What you are asked to do:
Write the next part of the forum thread on favorite zoo animals, picking up right where it ends.

Passage provided:
_____
# what's your favorite animal at the zoo?



## StaffyDaddy (Mar 28, 2009)

the title says it all whats up guys?


----------



## redog (Oct 14, 2005)

Rhinos for sure. the black ones


----------



## StaffyDaddy (Mar 28, 2009)

i like the bears... LOL


----------



## tonios (Jul 24, 2009)

Lions and Tigers, oh my!


----------



## StaffyDaddy (Mar 28, 2009)

tonios said:


> Lions and Tigers, oh my!


what ludacris song was that? LMAO


----------



## Indigo Bully Connection (Dec 21, 2006)

Hands down it's the Chimps for me


----------



## tonios (Jul 24, 2009)

StaffyDaddy said:


> what ludacris song was that? LMAO


Nah!!!!! My wife had to remind me too where I got that from, "the Wizard of OZ".....lol


----------



## StaffyDaddy (Mar 28, 2009)

tonios said:


> Nah!!!!! My wife had to remind me too where I got that from, "the Wizard of OZ".....lol


lol... i never liked that movie so i thought it might have come from that but i was in denial LOL


----------



## Proud Marine Dad (Apr 1, 2009)

StaffyDaddy said:


> i like the bears... LOL


Grizzly's are my favorite animal.


----------



## StaffyDaddy (Mar 28, 2009)

Proud Marine Dad said:


> Grizzly's are my favorite animal.


Well I liked em at one of the local zoo's here because they feed them capn crunch as treats... They have em trained like dogs (sit, lay down) they even did shake (in my mind i was like youre a freakin idiot look at those claws!!!)


----------



## rosesandthorns (Nov 1, 2008)

The big cats mostly but I love giraffe's the best.


----------



## StaffyDaddy (Mar 28, 2009)

rosesandthorns said:


> The big cats mostly but I love giraffe's the best.


wooooooo the grazers!!!!


----------



## Harley D (Mar 27, 2009)

I am crossed between the tigers and the wolves...
I think I am leaning more towards wolves
though I love how powerful looking tigers are lol


----------



## hell no they wont go (Oct 4, 2007)

at the bronx zoo my fave animal to visit is the gaboon viper,and cobra, and crocs...for mamals the gorillas and okapis


----------



## Sadie's Dad (Jul 9, 2009)

I like the Poo flingin Monkeys HA ha ha ha ha ha


----------



## Carriana (May 13, 2008)

Tigers for sure! I like all the big cats but the tigers are my favorite.


----------



## smokey_joe (Oct 14, 2005)

Tigers, definately the tigers.


----------



## GodBlessPitbulls (Aug 23, 2009)

All the big Cats


----------



## redog (Oct 14, 2005)
_____
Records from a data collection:
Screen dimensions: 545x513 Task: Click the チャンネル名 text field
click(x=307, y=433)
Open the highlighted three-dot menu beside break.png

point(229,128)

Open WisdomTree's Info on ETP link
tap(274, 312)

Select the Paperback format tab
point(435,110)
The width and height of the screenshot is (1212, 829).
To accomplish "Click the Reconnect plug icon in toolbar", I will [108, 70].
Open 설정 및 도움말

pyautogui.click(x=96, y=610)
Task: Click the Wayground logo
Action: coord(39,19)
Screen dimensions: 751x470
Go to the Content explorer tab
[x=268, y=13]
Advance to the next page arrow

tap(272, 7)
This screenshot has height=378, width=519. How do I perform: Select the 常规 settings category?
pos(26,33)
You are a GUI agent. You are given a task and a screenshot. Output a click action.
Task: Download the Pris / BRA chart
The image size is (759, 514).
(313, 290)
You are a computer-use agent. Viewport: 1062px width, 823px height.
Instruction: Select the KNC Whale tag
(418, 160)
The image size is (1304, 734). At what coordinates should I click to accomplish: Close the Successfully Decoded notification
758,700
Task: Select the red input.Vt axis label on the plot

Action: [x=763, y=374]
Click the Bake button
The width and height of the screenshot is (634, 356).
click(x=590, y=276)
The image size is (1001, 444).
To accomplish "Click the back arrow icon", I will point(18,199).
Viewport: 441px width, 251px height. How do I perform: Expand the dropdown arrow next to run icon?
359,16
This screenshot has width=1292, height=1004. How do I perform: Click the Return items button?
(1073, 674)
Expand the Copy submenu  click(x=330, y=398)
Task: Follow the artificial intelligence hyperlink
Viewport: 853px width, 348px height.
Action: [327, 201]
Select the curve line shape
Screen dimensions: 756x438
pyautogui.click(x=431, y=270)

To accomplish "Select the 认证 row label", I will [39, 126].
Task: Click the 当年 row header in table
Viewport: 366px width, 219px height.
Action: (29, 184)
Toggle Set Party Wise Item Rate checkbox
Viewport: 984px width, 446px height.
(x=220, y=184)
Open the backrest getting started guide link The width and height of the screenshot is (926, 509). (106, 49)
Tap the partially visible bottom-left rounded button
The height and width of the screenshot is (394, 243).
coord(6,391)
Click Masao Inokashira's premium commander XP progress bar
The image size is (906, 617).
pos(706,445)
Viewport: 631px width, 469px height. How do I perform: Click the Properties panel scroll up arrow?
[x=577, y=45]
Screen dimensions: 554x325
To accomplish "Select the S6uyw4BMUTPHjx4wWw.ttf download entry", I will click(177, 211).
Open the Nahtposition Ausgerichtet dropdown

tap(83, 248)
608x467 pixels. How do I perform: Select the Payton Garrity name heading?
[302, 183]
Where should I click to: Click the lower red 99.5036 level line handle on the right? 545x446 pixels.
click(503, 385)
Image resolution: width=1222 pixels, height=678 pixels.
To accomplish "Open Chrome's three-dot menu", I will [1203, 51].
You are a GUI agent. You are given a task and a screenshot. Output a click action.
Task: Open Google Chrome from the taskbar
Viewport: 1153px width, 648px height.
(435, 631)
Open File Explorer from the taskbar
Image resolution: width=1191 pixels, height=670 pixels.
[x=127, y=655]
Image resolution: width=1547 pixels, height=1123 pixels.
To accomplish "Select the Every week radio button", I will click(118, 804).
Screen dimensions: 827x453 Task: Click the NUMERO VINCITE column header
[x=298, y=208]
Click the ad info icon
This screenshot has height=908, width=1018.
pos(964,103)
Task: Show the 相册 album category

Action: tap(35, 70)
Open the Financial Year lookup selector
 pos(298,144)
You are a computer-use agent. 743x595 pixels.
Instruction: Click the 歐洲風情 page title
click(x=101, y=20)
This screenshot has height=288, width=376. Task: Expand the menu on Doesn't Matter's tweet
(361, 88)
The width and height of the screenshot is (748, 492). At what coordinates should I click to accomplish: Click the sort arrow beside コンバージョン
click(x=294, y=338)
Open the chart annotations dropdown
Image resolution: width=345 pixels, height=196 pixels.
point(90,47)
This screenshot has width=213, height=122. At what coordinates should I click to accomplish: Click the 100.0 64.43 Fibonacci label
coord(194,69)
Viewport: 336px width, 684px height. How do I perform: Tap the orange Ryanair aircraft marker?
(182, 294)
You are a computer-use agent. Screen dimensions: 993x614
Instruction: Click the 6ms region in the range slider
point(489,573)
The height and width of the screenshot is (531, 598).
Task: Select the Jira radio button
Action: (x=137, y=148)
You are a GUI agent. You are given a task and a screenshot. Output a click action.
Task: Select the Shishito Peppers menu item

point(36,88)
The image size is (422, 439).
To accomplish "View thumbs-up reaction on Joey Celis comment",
_____
Task response:
Sadie's Dad said:


> I like the Poo flingin Monkeys HA ha ha ha ha ha


I like the "self cleaning" monkeys myself


----------



## meganc66 (Mar 6, 2009)

wolf and dogs were always my "favorite animals" and since dogs aren't at zoos, i always love the wolves 

our zoo didn't have wolves for a long time, when they finally got them i was SO excited! 
the ones at our zoo are kinda scrawny, but i still love em


----------



## BLUE PIT BULL MAN (May 22, 2009)

I like the gorillas because I can relate to them.


----------



## Lost_Kaus89 (Aug 4, 2009)

I'm kinda scared of birds but for some reason I love Penguins I think its because they can't fly lol.


----------



## Sadie's Dad (Jul 9, 2009)

redog said:


> I like the "self cleaning" monkeys myself


WOW you have White rep now LOL


----------



## redog (Oct 14, 2005)

yeah it broke and now Im impotent hehe!


----------



## MY MIKADO (Apr 7, 2006)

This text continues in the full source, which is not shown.